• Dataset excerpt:
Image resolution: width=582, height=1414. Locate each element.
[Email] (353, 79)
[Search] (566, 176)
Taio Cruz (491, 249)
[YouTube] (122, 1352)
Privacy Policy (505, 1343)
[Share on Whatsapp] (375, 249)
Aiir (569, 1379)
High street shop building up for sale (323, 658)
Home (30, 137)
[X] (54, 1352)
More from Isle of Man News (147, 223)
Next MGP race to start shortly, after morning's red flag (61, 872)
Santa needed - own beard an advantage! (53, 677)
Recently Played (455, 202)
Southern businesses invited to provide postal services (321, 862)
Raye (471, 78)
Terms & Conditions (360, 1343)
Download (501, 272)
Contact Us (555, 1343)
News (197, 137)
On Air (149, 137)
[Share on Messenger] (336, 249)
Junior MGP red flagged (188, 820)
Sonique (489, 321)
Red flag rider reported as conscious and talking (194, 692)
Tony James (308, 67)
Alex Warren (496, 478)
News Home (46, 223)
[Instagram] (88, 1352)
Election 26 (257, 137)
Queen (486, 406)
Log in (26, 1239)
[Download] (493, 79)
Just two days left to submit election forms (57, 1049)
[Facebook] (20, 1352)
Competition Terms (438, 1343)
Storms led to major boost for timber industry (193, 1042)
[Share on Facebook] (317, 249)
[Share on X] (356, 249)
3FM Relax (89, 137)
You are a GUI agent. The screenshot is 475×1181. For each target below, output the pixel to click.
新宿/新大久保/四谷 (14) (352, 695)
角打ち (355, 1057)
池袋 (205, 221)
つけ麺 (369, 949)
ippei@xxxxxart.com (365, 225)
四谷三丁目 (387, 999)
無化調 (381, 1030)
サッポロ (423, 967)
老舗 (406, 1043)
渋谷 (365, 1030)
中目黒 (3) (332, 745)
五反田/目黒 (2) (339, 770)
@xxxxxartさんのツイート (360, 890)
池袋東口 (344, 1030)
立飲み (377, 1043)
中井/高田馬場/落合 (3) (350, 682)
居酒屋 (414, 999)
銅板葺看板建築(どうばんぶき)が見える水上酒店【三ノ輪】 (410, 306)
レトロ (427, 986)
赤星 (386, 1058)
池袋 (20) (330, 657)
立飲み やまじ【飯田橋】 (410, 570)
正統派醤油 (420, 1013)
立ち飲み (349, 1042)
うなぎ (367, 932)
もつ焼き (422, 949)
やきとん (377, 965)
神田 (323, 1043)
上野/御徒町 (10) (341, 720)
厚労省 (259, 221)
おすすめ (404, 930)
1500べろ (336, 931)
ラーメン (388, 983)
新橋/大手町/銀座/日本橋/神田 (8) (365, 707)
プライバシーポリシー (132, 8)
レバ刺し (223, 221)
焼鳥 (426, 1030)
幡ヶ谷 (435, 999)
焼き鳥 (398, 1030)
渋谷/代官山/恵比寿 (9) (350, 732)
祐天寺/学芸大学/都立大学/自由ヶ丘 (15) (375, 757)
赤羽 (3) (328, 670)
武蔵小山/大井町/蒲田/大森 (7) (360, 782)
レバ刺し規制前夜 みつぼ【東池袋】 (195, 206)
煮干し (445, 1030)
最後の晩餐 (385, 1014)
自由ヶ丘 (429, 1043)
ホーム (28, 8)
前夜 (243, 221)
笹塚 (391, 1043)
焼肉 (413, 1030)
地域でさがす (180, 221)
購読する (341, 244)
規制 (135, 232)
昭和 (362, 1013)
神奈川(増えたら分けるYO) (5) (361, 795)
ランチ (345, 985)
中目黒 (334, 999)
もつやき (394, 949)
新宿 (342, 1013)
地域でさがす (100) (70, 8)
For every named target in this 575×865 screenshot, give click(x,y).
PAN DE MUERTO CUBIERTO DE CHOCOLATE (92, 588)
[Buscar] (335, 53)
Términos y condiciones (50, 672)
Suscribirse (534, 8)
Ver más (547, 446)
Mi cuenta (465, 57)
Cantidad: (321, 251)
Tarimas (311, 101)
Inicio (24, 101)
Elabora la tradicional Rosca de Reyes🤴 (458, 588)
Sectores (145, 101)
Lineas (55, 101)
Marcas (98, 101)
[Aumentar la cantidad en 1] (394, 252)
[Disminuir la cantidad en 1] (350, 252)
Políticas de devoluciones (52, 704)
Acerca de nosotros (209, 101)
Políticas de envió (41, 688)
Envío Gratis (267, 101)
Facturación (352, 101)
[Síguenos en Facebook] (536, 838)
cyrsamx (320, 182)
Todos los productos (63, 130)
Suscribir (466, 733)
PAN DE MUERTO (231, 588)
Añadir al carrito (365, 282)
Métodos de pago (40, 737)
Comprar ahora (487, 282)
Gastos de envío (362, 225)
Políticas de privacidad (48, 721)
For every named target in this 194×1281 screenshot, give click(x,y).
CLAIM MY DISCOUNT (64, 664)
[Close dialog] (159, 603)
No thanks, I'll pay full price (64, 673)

• WRITTEN EXERCISE: Reproduce all of the records above verbatim, line for line.

• FULL RESPONSE:
Image resolution: width=582, height=1414. Locate each element.
[Email] (353, 79)
[Search] (566, 176)
Taio Cruz (491, 249)
[YouTube] (122, 1352)
Privacy Policy (505, 1343)
[Share on Whatsapp] (375, 249)
Aiir (569, 1379)
High street shop building up for sale (323, 658)
Home (30, 137)
[X] (54, 1352)
More from Isle of Man News (147, 223)
Next MGP race to start shortly, after morning's red flag (61, 872)
Santa needed - own beard an advantage! (53, 677)
Recently Played (455, 202)
Southern businesses invited to provide postal services (321, 862)
Raye (471, 78)
Terms & Conditions (360, 1343)
Download (501, 272)
Contact Us (555, 1343)
News (197, 137)
On Air (149, 137)
[Share on Messenger] (336, 249)
Junior MGP red flagged (188, 820)
Sonique (489, 321)
Red flag rider reported as conscious and talking (194, 692)
Tony James (308, 67)
Alex Warren (496, 478)
News Home (46, 223)
[Instagram] (88, 1352)
Election 26 (257, 137)
Queen (486, 406)
Log in (26, 1239)
[Download] (493, 79)
Just two days left to submit election forms (57, 1049)
[Facebook] (20, 1352)
Competition Terms (438, 1343)
Storms led to major boost for timber industry (193, 1042)
[Share on Facebook] (317, 249)
[Share on X] (356, 249)
3FM Relax (89, 137)
You are a GUI agent. The screenshot is 475×1181. For each target below, output the pixel to click.
新宿/新大久保/四谷 (14) (352, 695)
角打ち (355, 1057)
池袋 (205, 221)
つけ麺 (369, 949)
ippei@xxxxxart.com (365, 225)
四谷三丁目 (387, 999)
無化調 (381, 1030)
サッポロ (423, 967)
老舗 (406, 1043)
渋谷 (365, 1030)
中目黒 (3) (332, 745)
五反田/目黒 (2) (339, 770)
@xxxxxartさんのツイート (360, 890)
池袋東口 (344, 1030)
立飲み (377, 1043)
中井/高田馬場/落合 (3) (350, 682)
居酒屋 (414, 999)
銅板葺看板建築(どうばんぶき)が見える水上酒店【三ノ輪】 (410, 306)
レトロ (427, 986)
赤星 (386, 1058)
池袋 (20) (330, 657)
立飲み やまじ【飯田橋】 (410, 570)
正統派醤油 (420, 1013)
立ち飲み (349, 1042)
うなぎ (367, 932)
もつ焼き (422, 949)
やきとん (377, 965)
神田 (323, 1043)
上野/御徒町 (10) (341, 720)
厚労省 (259, 221)
おすすめ (404, 930)
1500べろ (336, 931)
ラーメン (388, 983)
新橋/大手町/銀座/日本橋/神田 (8) (365, 707)
プライバシーポリシー (132, 8)
レバ刺し (223, 221)
焼鳥 (426, 1030)
幡ヶ谷 (435, 999)
焼き鳥 (398, 1030)
渋谷/代官山/恵比寿 (9) (350, 732)
祐天寺/学芸大学/都立大学/自由ヶ丘 (15) (375, 757)
赤羽 (3) (328, 670)
武蔵小山/大井町/蒲田/大森 (7) (360, 782)
レバ刺し規制前夜 みつぼ【東池袋】 (195, 206)
煮干し (445, 1030)
最後の晩餐 (385, 1014)
自由ヶ丘 (429, 1043)
ホーム (28, 8)
前夜 (243, 221)
笹塚 (391, 1043)
焼肉 (413, 1030)
地域でさがす (180, 221)
購読する (341, 244)
規制 (135, 232)
昭和 (362, 1013)
神奈川(増えたら分けるYO) (5) (361, 795)
ランチ (345, 985)
中目黒 (334, 999)
もつやき (394, 949)
新宿 (342, 1013)
地域でさがす (100) (70, 8)
For every named target in this 575×865 screenshot, give click(x,y).
PAN DE MUERTO CUBIERTO DE CHOCOLATE (92, 588)
[Buscar] (335, 53)
Términos y condiciones (50, 672)
Suscribirse (534, 8)
Ver más (547, 446)
Mi cuenta (465, 57)
Cantidad: (321, 251)
Tarimas (311, 101)
Inicio (24, 101)
Elabora la tradicional Rosca de Reyes🤴 (458, 588)
Sectores (145, 101)
Lineas (55, 101)
Marcas (98, 101)
[Aumentar la cantidad en 1] (394, 252)
[Disminuir la cantidad en 1] (350, 252)
Políticas de devoluciones (52, 704)
Acerca de nosotros (209, 101)
Políticas de envió (41, 688)
Envío Gratis (267, 101)
Facturación (352, 101)
[Síguenos en Facebook] (536, 838)
cyrsamx (320, 182)
Todos los productos (63, 130)
Suscribir (466, 733)
PAN DE MUERTO (231, 588)
Añadir al carrito (365, 282)
Métodos de pago (40, 737)
Comprar ahora (487, 282)
Gastos de envío (362, 225)
Políticas de privacidad (48, 721)
For every named target in this 194×1281 screenshot, give click(x,y).
CLAIM MY DISCOUNT (64, 664)
[Close dialog] (159, 603)
No thanks, I'll pay full price (64, 673)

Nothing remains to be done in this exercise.